• Quoted passage
(begin)

Newcomer tasks: evaluate topic matching prototypes
Closed, ResolvedPublic
Actions

Assigned To

Authored By

	MMiller_WMF
	Sep 30 2019, 10:22 PM

Description

In T231506, we explored several methods with which to surface articles to newcomers based on the topical interests of those newcomers. This is difficult because newcomers have no editing history with which to make recommendations.

This task is about evaluating three methods that we've put into interactive prototypes. Below, we describe each of the prototypes and how ambassadors can evaluate them.

1. Morelike

Prototype
How it works: Newcomer selects from a list of 27 broad topics. Each of those 27 topics has a corresponding list of articles that are pre-set by ambassadors in T233465 (the "seed" articles). For each of the topics that the newcomer selects, the prototype takes the seed articles and does a search for more articles that have a lot of the same words in common with the seed articles. It narrows the results to those that have a maintenance template and displays the results.
How to evaluate:
- Select your language.
- For each of the 27 topics...
  - Select the topic.
  - Select all the task type checkboxes.
  - Leave all other settings alone.
  - Look at the first ten articles that get returned and count how many of the ten are good results for that topic. For instance, the article on "Elevator" would be a good result for the topic "Engineering". But the article on "Shoes" would not.
  - Write down that score in this sheet.
  - If any topic has fewer than 10 results, indicate that by making a note in the cell.
Notes:
- You can click each result to see details about its templates, categories, and the search that was run.
- The prototype contains some additional algorithm settings. You are welcome to play with those and record some of your notes about what you notice, but we're evaluating them based on the default settings.
- Although the prototype allows you to select only certain maintenance templates, we think you should select all of them for this exercise, because we're really only evaluating the topic matching abilities here. We can separately count how many results show up for each maintenance template.

2. Free text

Prototype (same as morelike)
How it works: Newcomer types in some text in the search field, and it runs a normal search, just like the search bar in Wikipedia, but narrowed to articles with maintenance templates. This allows the user to search for more specific topics.

(end)

• Direction
Extend the description of the newcomer topic-matching prototypes above, starting right after its last sentence.

• Data excerpt
(begin)

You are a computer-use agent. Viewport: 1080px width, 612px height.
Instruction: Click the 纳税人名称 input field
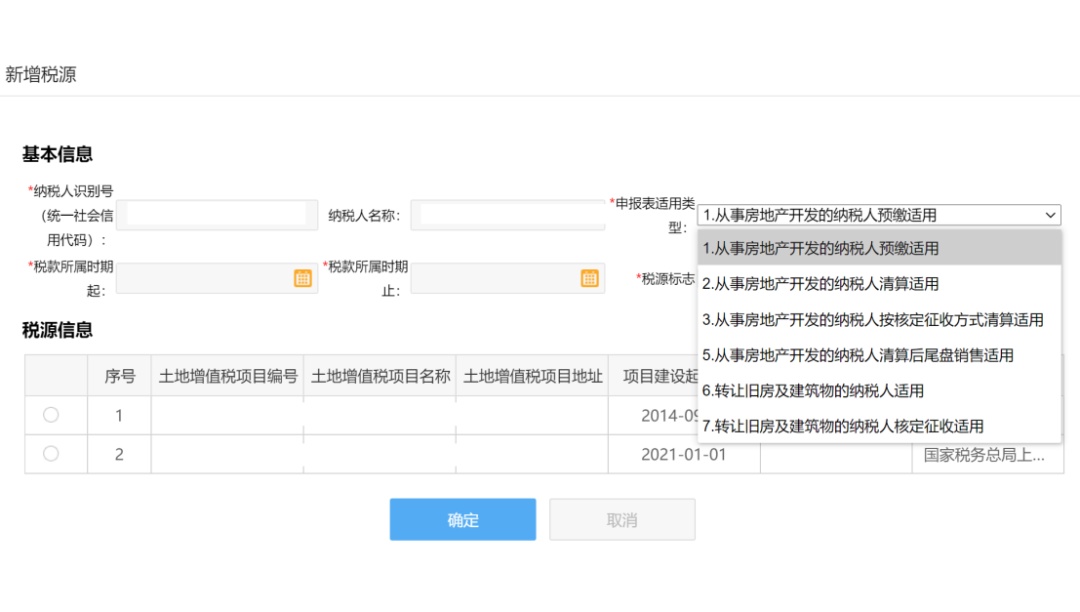click(516, 214)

(end)

• Exercise answer
How to evaluate:
- Select your language.
- Select all the task type checkboxes.
- Leave all the other settings alone.
- Type one topic at a time into the free text field. Please try 15 different topics of your choice, that can more or less specific. A more general one might be "Swimming" and a more specific one might be "Pokemon".
- Look at the first ten results for that search term, and count how many look like good results.
- Put the search term and the score in this sheet.

3. ORES

Prototype
How it works: There is a machine learning model in English Wikipedia that classifies any English article into a topic. The topics are made through the English WikiProject hierarchy and are not the same as the ones from the "morelike" list (but we could align them later if we like this approach). The method takes all the articles with maintenance templates in the target wiki, then finds the ones that also exist in English Wikipedia, then gets their ORES topic score from English and applies it to the target language's version. That means that the only articles that come up are the ones that exist in English, too. That's not optimal because it would mean that we don't recommend any local-language articles for editing, but we still want to try this method out to see how good it is.
How to evaluate:
- Select your language.
- For each of the 42 topics...
  - Select the topic.
  - Select all the task type checkboxes.
  - Look at the first ten articles that get returned and count how many of the ten are good results for that topic.
  - Write down that score in this sheet.
  - If any topic has fewer than 10 results, indicate that by making a note in the cell.
Notes:
- We only have the English names of the topics, but if we like this method, we would figure out how to translate them to local languages.

Details

Due Date: Oct 16 2019, 12:00 PM

Related Objects
Search...

Status	Assigned	Task
Resolved	MMiller_WMF	T238608 [EPIC] Growth: Newcomer tasks 1.1.0 (topic matching)
Resolved	kostajh	T231506 Newcomer tasks: prototype topic matching
Resolved	MMiller_WMF	T234272 Newcomer tasks: evaluate topic matching prototypes
Resolved	Urbanecm_WMF	T234347 Newcomer tasks: evaluate topic matching prototypes (cs)
Resolved	Dyolf77_WMF	T234348 Newcomer tasks: evaluate topic matching prototypes (ar)
Resolved	revi	T234424 Newcomer tasks: evaluate topic matching prototypes (ko)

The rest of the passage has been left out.